Passage to read:
☆ ☆ ☆ ☆
## Euler’s Characteristic Formula V-E+F = 2

How is it that for thousands of years the best minds in mathematics did not see the fundamental relationship that, in any regular polyhedron, the sum of the vertices and faces minus the edges equals two? Although this question is interesting, no attempt will be made to answer it. Yet the question, merely by being asked, serves to highlight the tremendous stature of Leonard Euler.

Euler worked from first principles, digging into a topic by performing calculations to get a feel for the shape and edges of a problem, then developed conjectures and proofs based on such research. And so, Euler must have tabulated the edges, faces and vertices of shapes such as the platonic solids to thereby notice this relationship. Perhaps it took an almost childlike playfulness to discover this relationship. Yet it is all speculation. The only fact is that Euler did discover that $V-E+F=2$ where V, E, and F are, respectively, the vertices, edges and faces of a regular polyhedron

I first learned of Euler’s formula in a senior course on graph theory taught by the Polish graph theorist Dr. Siemion Fajtlowicz. Therefore, let me provide a few definitions before offering a compact proof that $V-E+F=2$ using basic graph theoretical methods.

Definition. A graph consists of a non-empty set of vertices and a set of edges, possibly empty. If an edge E exists, then it will be related to an unordered pair (a,b) of vertices in V. We may write $G=(\{V\},\{E\})$ to denote the graph.

A graph is finite if both the vertex set and edge set are finite. A graph that is not finite is infinite. The size of a graph is the number of vertices. The order of a graph is the number of edges. All graphs discussed in this article are finite.

Immediately note that if we are given one edge, then there exist two vertices — because an edge must connect to something and that something will always be a vertex. Two vertices are incident if they share a common edge and said to be adjacent. An edge with identical ends is called a loop while an edge with distinct ends is called a link. A graph is simple if it has no loops.

The degree $d(v)$ of a vertex in a graph G is equal to the number of edges in G incident with v where each loop counts as two edges. Thus, a vertex with two edges has degree 2 because the degree of the other two vertices would be one each, and so the sum of the degrees of all the vertices would be 4. From this we have immediately the following two theorems.

Theorem 1. The sum of the degree of the vertices of a graph equals twice the number of edges. That is

$\displaystyle \sum\limits_{i/G}{d({{v}_{i}})}=2e$

proof. If a graph has no edges, then e=0 and the theorem is true because the sum of the degree of the vertices of a graph with no edges must, by definition, be zero. If a given vertex has an edge, then there must be a second vertex connected to the first vertex by the given edge and so the sum of the degree of the vertexes will be 2, even if the edge were a loop beginning and returning to a single vertex the degree of that vertex due to the loop would still be 2.
☆ ☆ ☆ ☆
Task A: Translate this sentence from the passage on Euler's formula into Spanish: "A graph is finite if both the vertex set and edge set are finite."
The passage on Euler's formula and the records have no connection to each other.
☆ ☆ ☆ ☆
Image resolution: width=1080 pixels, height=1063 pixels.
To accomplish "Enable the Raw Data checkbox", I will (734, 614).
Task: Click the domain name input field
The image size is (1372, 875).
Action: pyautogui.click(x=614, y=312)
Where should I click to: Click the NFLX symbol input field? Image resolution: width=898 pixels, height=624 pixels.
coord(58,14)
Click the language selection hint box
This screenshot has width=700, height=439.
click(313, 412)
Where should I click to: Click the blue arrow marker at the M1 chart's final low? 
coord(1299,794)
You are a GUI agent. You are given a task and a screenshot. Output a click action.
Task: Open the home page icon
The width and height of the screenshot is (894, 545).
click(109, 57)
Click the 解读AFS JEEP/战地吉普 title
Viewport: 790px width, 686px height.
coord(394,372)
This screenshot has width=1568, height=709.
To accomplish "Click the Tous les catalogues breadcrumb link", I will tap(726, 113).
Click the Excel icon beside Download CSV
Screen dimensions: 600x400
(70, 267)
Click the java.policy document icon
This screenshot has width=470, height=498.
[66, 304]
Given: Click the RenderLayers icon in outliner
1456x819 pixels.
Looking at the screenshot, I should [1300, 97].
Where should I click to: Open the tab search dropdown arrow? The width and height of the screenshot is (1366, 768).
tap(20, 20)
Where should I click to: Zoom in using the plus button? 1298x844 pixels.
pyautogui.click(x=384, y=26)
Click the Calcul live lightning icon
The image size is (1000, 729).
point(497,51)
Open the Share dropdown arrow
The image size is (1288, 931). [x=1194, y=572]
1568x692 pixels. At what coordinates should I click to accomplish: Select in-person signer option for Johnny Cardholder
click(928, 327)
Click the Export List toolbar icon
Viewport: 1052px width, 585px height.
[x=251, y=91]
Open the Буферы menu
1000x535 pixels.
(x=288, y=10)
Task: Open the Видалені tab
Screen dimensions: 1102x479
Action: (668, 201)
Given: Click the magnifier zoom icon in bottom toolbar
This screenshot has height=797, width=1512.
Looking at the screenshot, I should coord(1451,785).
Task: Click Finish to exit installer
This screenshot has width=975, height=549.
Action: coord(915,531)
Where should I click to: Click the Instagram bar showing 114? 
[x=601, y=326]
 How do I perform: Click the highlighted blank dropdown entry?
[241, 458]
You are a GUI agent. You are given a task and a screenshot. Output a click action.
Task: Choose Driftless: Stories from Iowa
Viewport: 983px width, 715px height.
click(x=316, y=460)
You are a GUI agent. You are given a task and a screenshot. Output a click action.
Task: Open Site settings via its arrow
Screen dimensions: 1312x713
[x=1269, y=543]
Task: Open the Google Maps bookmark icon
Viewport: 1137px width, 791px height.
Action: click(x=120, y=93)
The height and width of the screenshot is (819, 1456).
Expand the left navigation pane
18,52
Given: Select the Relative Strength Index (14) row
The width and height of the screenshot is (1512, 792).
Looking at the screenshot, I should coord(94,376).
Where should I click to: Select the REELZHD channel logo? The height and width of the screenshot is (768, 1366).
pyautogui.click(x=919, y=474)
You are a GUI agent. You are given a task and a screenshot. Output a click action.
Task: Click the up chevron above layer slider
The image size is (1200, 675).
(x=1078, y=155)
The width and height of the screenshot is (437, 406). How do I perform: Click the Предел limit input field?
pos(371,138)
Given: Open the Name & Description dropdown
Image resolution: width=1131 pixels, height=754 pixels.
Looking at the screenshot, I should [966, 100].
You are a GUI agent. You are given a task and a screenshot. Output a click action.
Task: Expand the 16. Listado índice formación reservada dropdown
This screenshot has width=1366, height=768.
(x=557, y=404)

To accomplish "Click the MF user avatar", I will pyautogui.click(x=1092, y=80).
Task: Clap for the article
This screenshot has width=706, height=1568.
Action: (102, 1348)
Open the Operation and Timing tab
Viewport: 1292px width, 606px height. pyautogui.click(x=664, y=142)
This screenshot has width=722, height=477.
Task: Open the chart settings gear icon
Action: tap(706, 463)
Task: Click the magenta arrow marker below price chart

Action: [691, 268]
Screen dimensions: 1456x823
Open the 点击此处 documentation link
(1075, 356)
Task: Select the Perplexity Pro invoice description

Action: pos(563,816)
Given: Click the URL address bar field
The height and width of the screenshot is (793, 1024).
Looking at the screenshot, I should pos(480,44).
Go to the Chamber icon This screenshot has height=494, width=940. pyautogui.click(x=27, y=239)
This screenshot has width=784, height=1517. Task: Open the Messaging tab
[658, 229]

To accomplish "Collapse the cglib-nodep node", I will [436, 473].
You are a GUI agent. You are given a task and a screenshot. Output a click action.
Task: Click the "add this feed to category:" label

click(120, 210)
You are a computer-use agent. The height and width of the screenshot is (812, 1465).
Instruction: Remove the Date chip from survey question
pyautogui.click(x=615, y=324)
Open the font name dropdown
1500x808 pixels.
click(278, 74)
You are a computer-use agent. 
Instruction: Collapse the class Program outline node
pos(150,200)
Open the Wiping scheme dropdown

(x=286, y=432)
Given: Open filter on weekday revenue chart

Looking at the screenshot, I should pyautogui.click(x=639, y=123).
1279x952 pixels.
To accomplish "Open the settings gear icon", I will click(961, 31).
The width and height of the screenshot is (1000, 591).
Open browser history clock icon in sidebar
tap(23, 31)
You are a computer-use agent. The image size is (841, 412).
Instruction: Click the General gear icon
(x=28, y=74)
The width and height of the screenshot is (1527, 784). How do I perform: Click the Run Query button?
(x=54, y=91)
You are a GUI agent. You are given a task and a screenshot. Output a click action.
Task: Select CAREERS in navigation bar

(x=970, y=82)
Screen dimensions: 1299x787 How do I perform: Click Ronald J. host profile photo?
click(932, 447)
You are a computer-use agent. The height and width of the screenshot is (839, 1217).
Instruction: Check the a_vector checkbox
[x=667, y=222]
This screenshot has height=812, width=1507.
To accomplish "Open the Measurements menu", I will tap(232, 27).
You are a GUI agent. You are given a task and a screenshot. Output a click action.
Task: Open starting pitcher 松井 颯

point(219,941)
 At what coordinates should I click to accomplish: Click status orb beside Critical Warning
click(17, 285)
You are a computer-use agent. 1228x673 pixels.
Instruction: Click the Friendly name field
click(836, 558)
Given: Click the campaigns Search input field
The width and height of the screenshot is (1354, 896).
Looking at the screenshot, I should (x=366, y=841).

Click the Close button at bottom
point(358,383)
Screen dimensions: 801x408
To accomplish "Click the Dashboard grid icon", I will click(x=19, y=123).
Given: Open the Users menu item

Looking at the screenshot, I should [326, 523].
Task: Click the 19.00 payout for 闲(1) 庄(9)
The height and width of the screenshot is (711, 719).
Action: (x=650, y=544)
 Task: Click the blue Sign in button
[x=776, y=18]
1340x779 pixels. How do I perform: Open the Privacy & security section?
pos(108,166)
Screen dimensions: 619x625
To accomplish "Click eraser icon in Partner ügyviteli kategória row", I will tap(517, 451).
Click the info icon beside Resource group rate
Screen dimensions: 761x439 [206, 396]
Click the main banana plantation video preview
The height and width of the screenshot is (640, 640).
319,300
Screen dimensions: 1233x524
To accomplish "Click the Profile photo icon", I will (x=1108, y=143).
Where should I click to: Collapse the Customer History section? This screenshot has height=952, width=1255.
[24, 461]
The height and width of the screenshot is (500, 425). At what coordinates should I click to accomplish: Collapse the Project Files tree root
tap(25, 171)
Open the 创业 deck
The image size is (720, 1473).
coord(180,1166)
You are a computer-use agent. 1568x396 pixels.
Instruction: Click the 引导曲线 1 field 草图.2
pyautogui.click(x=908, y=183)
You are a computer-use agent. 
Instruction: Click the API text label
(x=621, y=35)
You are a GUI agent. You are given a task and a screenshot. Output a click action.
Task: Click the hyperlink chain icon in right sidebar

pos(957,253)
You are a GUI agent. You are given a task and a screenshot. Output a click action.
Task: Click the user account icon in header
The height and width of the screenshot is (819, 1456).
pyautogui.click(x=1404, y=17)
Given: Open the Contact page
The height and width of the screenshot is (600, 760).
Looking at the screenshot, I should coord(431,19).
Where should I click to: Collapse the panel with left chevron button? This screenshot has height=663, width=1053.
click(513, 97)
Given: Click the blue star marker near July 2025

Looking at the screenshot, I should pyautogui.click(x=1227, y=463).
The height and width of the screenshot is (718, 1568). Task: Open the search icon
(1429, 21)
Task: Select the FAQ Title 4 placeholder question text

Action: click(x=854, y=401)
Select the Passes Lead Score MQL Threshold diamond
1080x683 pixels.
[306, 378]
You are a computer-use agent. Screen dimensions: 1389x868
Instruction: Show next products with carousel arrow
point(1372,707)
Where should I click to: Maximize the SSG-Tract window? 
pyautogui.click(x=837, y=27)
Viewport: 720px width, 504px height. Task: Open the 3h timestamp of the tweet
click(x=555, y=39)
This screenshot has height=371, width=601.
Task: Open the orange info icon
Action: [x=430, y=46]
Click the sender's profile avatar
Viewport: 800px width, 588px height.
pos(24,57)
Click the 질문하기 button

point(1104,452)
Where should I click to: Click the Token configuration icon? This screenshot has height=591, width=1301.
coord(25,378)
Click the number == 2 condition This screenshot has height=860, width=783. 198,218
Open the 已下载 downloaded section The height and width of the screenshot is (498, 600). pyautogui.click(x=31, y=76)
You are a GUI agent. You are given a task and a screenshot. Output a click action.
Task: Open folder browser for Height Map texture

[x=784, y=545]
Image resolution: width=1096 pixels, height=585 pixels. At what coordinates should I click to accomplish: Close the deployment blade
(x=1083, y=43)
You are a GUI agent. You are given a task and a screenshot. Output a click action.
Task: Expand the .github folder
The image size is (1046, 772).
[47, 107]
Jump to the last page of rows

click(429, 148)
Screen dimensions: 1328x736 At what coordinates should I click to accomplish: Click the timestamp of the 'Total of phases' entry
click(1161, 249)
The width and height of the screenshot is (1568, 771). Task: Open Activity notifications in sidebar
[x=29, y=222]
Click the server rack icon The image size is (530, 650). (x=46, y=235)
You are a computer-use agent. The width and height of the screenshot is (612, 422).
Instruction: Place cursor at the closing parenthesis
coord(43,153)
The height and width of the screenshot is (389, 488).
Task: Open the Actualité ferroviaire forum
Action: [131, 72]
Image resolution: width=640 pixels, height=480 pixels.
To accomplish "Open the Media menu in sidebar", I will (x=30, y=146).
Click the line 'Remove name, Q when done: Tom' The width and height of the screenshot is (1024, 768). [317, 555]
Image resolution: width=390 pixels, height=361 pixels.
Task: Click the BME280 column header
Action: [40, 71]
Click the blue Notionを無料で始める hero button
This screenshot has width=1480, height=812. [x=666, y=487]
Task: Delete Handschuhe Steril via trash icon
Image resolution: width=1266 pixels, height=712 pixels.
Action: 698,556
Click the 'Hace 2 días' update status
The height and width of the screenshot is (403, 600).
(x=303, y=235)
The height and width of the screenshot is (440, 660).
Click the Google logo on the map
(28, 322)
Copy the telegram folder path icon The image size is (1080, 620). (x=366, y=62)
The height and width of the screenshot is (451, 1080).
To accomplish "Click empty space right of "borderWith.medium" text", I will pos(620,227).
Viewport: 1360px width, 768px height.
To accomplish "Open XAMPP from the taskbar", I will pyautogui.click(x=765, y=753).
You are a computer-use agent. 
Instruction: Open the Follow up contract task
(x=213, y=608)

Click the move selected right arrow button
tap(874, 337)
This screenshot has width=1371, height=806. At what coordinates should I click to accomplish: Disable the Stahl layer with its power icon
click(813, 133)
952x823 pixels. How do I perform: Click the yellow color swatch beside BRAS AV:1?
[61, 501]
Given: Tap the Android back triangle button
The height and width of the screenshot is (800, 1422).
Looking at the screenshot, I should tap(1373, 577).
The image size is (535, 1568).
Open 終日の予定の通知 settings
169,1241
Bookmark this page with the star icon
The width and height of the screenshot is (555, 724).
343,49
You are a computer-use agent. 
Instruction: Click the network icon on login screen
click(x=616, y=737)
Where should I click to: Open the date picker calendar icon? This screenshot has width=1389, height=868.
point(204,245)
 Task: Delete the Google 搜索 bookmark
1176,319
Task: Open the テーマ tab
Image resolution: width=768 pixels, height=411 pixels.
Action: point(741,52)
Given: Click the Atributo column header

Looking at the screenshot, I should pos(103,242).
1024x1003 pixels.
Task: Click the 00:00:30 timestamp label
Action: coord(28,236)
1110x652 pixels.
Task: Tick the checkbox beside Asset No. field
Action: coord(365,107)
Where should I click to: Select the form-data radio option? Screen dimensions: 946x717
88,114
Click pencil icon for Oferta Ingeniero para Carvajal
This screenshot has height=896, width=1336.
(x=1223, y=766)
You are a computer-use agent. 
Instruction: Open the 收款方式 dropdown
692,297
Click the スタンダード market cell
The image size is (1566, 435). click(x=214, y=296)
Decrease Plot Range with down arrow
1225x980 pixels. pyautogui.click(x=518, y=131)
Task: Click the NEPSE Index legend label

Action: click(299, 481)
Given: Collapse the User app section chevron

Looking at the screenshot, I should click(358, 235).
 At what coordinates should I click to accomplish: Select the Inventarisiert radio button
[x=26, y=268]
☆ ☆ ☆ ☆
Task B: Render the lines of the records as a numbered list, from the line with "How do I perform: Click the highlighted" up to and including the line with "Action: (102, 1348)", leaving out blank lines.

Expected output A: Un grafo es finito si tanto el conjunto de vértices como el conjunto de aristas son finitos.

Expected output B:
1.  How do I perform: Click the highlighted blank dropdown entry?
2. [241, 458]
3. You are a GUI agent. You are given a task and a screenshot. Output a click action.
4. Task: Choose Driftless: Stories from Iowa
5. Viewport: 983px width, 715px height.
6. click(x=316, y=460)
7. You are a GUI agent. You are given a task and a screenshot. Output a click action.
8. Task: Open Site settings via its arrow
9. Screen dimensions: 1312x713
10. [x=1269, y=543]
11. Task: Open the Google Maps bookmark icon
12. Viewport: 1137px width, 791px height.
13. Action: click(x=120, y=93)
14. The height and width of the screenshot is (819, 1456).
15. Expand the left navigation pane
16. 18,52
17. Given: Select the Relative Strength Index (14) row
18. The width and height of the screenshot is (1512, 792).
19. Looking at the screenshot, I should coord(94,376).
20. Where should I click to: Select the REELZHD channel logo? The height and width of the screenshot is (768, 1366).
21. pyautogui.click(x=919, y=474)
22. You are a GUI agent. You are given a task and a screenshot. Output a click action.
23. Task: Click the up chevron above layer slider
24. The image size is (1200, 675).
25. (x=1078, y=155)
26. The width and height of the screenshot is (437, 406). How do I perform: Click the Предел limit input field?
27. pos(371,138)
28. Given: Open the Name & Description dropdown
29. Image resolution: width=1131 pixels, height=754 pixels.
30. Looking at the screenshot, I should [966, 100].
31. You are a GUI agent. You are given a task and a screenshot. Output a click action.
32. Task: Expand the 16. Listado índice formación reservada dropdown
33. This screenshot has width=1366, height=768.
34. (x=557, y=404)
35. To accomplish "Click the MF user avatar", I will pyautogui.click(x=1092, y=80).
36. Task: Clap for the article
37. This screenshot has width=706, height=1568.
38. Action: (102, 1348)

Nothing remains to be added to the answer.